[Stored data]
◇ ◇ ◇ ◇

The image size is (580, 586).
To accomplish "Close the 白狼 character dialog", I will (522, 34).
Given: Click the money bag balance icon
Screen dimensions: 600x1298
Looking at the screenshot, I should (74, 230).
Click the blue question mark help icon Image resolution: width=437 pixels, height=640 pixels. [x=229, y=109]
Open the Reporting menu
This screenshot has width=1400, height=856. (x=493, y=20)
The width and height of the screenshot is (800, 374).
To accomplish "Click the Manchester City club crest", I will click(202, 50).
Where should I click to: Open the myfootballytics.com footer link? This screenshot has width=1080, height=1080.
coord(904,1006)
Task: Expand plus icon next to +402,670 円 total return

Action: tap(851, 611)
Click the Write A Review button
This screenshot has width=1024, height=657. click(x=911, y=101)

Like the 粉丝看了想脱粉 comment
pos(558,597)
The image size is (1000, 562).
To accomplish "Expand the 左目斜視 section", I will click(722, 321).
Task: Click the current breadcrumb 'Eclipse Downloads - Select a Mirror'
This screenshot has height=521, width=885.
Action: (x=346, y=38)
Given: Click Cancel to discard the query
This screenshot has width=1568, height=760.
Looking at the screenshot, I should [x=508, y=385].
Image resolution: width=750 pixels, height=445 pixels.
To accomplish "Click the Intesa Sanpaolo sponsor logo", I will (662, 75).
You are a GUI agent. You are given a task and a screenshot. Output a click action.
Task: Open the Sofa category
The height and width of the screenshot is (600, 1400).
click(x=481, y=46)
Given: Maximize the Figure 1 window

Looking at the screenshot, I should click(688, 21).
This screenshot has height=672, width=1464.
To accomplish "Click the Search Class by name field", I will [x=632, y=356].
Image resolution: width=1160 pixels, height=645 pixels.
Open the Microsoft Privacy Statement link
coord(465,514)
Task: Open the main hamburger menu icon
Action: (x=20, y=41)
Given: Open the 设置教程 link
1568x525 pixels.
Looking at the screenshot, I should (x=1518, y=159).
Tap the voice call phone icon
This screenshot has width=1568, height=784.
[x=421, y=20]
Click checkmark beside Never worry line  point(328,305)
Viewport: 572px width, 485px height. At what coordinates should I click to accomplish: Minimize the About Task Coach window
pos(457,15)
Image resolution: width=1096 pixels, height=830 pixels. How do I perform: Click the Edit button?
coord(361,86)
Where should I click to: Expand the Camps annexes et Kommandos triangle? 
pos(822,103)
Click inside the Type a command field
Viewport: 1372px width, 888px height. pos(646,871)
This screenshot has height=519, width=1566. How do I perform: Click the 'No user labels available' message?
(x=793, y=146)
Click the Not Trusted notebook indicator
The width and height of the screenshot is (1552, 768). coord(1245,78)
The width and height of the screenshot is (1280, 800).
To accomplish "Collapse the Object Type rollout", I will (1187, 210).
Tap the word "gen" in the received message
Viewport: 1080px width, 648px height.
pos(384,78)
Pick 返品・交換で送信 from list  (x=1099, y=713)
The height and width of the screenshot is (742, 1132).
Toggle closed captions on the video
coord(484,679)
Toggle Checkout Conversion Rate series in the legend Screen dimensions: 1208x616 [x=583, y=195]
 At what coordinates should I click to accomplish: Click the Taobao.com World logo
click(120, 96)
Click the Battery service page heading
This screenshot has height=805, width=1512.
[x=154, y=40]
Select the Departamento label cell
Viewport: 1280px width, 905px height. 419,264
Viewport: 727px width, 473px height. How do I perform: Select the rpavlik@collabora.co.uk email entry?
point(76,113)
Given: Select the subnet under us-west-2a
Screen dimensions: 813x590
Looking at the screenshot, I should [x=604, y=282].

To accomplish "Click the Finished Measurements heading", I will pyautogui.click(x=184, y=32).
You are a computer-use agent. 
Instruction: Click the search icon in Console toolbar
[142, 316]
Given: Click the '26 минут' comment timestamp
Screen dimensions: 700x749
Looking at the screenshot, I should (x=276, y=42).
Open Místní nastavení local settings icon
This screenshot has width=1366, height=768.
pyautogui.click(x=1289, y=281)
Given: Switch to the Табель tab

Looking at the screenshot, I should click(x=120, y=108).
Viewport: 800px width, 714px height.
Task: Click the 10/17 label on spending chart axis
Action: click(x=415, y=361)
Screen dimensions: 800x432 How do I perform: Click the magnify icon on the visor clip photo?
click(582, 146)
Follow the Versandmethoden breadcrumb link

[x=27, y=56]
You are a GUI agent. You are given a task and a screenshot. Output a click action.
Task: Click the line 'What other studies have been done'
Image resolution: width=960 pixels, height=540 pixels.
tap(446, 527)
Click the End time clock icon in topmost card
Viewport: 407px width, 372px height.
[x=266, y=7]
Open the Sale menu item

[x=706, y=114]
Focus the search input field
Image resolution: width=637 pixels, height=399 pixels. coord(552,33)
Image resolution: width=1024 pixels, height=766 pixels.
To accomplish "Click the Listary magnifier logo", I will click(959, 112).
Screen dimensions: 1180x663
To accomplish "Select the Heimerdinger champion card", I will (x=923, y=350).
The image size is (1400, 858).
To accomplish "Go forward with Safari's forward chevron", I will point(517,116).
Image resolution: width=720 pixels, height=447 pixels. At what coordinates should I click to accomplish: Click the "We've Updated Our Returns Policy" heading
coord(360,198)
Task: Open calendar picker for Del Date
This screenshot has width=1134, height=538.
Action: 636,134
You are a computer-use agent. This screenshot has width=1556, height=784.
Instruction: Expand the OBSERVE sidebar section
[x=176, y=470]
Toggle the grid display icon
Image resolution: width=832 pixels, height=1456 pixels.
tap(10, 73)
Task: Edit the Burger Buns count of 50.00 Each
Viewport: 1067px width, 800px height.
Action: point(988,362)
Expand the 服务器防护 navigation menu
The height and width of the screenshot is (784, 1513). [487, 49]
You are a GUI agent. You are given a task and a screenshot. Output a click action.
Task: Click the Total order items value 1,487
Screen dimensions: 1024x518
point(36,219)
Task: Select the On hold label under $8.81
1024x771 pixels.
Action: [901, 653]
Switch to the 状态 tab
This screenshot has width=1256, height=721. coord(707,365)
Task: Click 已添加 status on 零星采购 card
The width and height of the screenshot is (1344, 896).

◇ ◇ ◇ ◇

* DESCRIPTION OF THE TASK
Copy the entries exactly as they appear.

* TASK OUTPUT
The image size is (580, 586).
To accomplish "Close the 白狼 character dialog", I will (522, 34).
Given: Click the money bag balance icon
Screen dimensions: 600x1298
Looking at the screenshot, I should (74, 230).
Click the blue question mark help icon Image resolution: width=437 pixels, height=640 pixels. [x=229, y=109]
Open the Reporting menu
This screenshot has width=1400, height=856. (x=493, y=20)
The width and height of the screenshot is (800, 374).
To accomplish "Click the Manchester City club crest", I will click(202, 50).
Where should I click to: Open the myfootballytics.com footer link? This screenshot has width=1080, height=1080.
coord(904,1006)
Task: Expand plus icon next to +402,670 円 total return

Action: tap(851, 611)
Click the Write A Review button
This screenshot has width=1024, height=657. click(x=911, y=101)

Like the 粉丝看了想脱粉 comment
pos(558,597)
The image size is (1000, 562).
To accomplish "Expand the 左目斜視 section", I will click(722, 321).
Task: Click the current breadcrumb 'Eclipse Downloads - Select a Mirror'
This screenshot has height=521, width=885.
Action: (x=346, y=38)
Given: Click Cancel to discard the query
This screenshot has width=1568, height=760.
Looking at the screenshot, I should [x=508, y=385].
Image resolution: width=750 pixels, height=445 pixels.
To accomplish "Click the Intesa Sanpaolo sponsor logo", I will (662, 75).
You are a GUI agent. You are given a task and a screenshot. Output a click action.
Task: Open the Sofa category
The height and width of the screenshot is (600, 1400).
click(x=481, y=46)
Given: Maximize the Figure 1 window

Looking at the screenshot, I should click(688, 21).
This screenshot has height=672, width=1464.
To accomplish "Click the Search Class by name field", I will [x=632, y=356].
Image resolution: width=1160 pixels, height=645 pixels.
Open the Microsoft Privacy Statement link
coord(465,514)
Task: Open the main hamburger menu icon
Action: (x=20, y=41)
Given: Open the 设置教程 link
1568x525 pixels.
Looking at the screenshot, I should (x=1518, y=159).
Tap the voice call phone icon
This screenshot has width=1568, height=784.
[x=421, y=20]
Click checkmark beside Never worry line  point(328,305)
Viewport: 572px width, 485px height. At what coordinates should I click to accomplish: Minimize the About Task Coach window
pos(457,15)
Image resolution: width=1096 pixels, height=830 pixels. How do I perform: Click the Edit button?
coord(361,86)
Where should I click to: Expand the Camps annexes et Kommandos triangle? 
pos(822,103)
Click inside the Type a command field
Viewport: 1372px width, 888px height. pos(646,871)
This screenshot has height=519, width=1566. How do I perform: Click the 'No user labels available' message?
(x=793, y=146)
Click the Not Trusted notebook indicator
The width and height of the screenshot is (1552, 768). coord(1245,78)
The width and height of the screenshot is (1280, 800).
To accomplish "Collapse the Object Type rollout", I will (1187, 210).
Tap the word "gen" in the received message
Viewport: 1080px width, 648px height.
pos(384,78)
Pick 返品・交換で送信 from list  (x=1099, y=713)
The height and width of the screenshot is (742, 1132).
Toggle closed captions on the video
coord(484,679)
Toggle Checkout Conversion Rate series in the legend Screen dimensions: 1208x616 [x=583, y=195]
 At what coordinates should I click to accomplish: Click the Taobao.com World logo
click(120, 96)
Click the Battery service page heading
This screenshot has height=805, width=1512.
[x=154, y=40]
Select the Departamento label cell
Viewport: 1280px width, 905px height. 419,264
Viewport: 727px width, 473px height. How do I perform: Select the rpavlik@collabora.co.uk email entry?
point(76,113)
Given: Select the subnet under us-west-2a
Screen dimensions: 813x590
Looking at the screenshot, I should [x=604, y=282].

To accomplish "Click the Finished Measurements heading", I will pyautogui.click(x=184, y=32).
You are a computer-use agent. 
Instruction: Click the search icon in Console toolbar
[142, 316]
Given: Click the '26 минут' comment timestamp
Screen dimensions: 700x749
Looking at the screenshot, I should (x=276, y=42).
Open Místní nastavení local settings icon
This screenshot has width=1366, height=768.
pyautogui.click(x=1289, y=281)
Given: Switch to the Табель tab

Looking at the screenshot, I should click(x=120, y=108).
Viewport: 800px width, 714px height.
Task: Click the 10/17 label on spending chart axis
Action: click(x=415, y=361)
Screen dimensions: 800x432 How do I perform: Click the magnify icon on the visor clip photo?
click(582, 146)
Follow the Versandmethoden breadcrumb link

[x=27, y=56]
You are a GUI agent. You are given a task and a screenshot. Output a click action.
Task: Click the line 'What other studies have been done'
Image resolution: width=960 pixels, height=540 pixels.
tap(446, 527)
Click the End time clock icon in topmost card
Viewport: 407px width, 372px height.
[x=266, y=7]
Open the Sale menu item

[x=706, y=114]
Focus the search input field
Image resolution: width=637 pixels, height=399 pixels. coord(552,33)
Image resolution: width=1024 pixels, height=766 pixels.
To accomplish "Click the Listary magnifier logo", I will click(959, 112).
Screen dimensions: 1180x663
To accomplish "Select the Heimerdinger champion card", I will (x=923, y=350).
The image size is (1400, 858).
To accomplish "Go forward with Safari's forward chevron", I will point(517,116).
Image resolution: width=720 pixels, height=447 pixels. At what coordinates should I click to accomplish: Click the "We've Updated Our Returns Policy" heading
coord(360,198)
Task: Open calendar picker for Del Date
This screenshot has width=1134, height=538.
Action: 636,134
You are a computer-use agent. This screenshot has width=1556, height=784.
Instruction: Expand the OBSERVE sidebar section
[x=176, y=470]
Toggle the grid display icon
Image resolution: width=832 pixels, height=1456 pixels.
tap(10, 73)
Task: Edit the Burger Buns count of 50.00 Each
Viewport: 1067px width, 800px height.
Action: point(988,362)
Expand the 服务器防护 navigation menu
The height and width of the screenshot is (784, 1513). [487, 49]
You are a GUI agent. You are given a task and a screenshot. Output a click action.
Task: Click the Total order items value 1,487
Screen dimensions: 1024x518
point(36,219)
Task: Select the On hold label under $8.81
1024x771 pixels.
Action: [901, 653]
Switch to the 状态 tab
This screenshot has width=1256, height=721. coord(707,365)
Task: Click 已添加 status on 零星采购 card
The width and height of the screenshot is (1344, 896).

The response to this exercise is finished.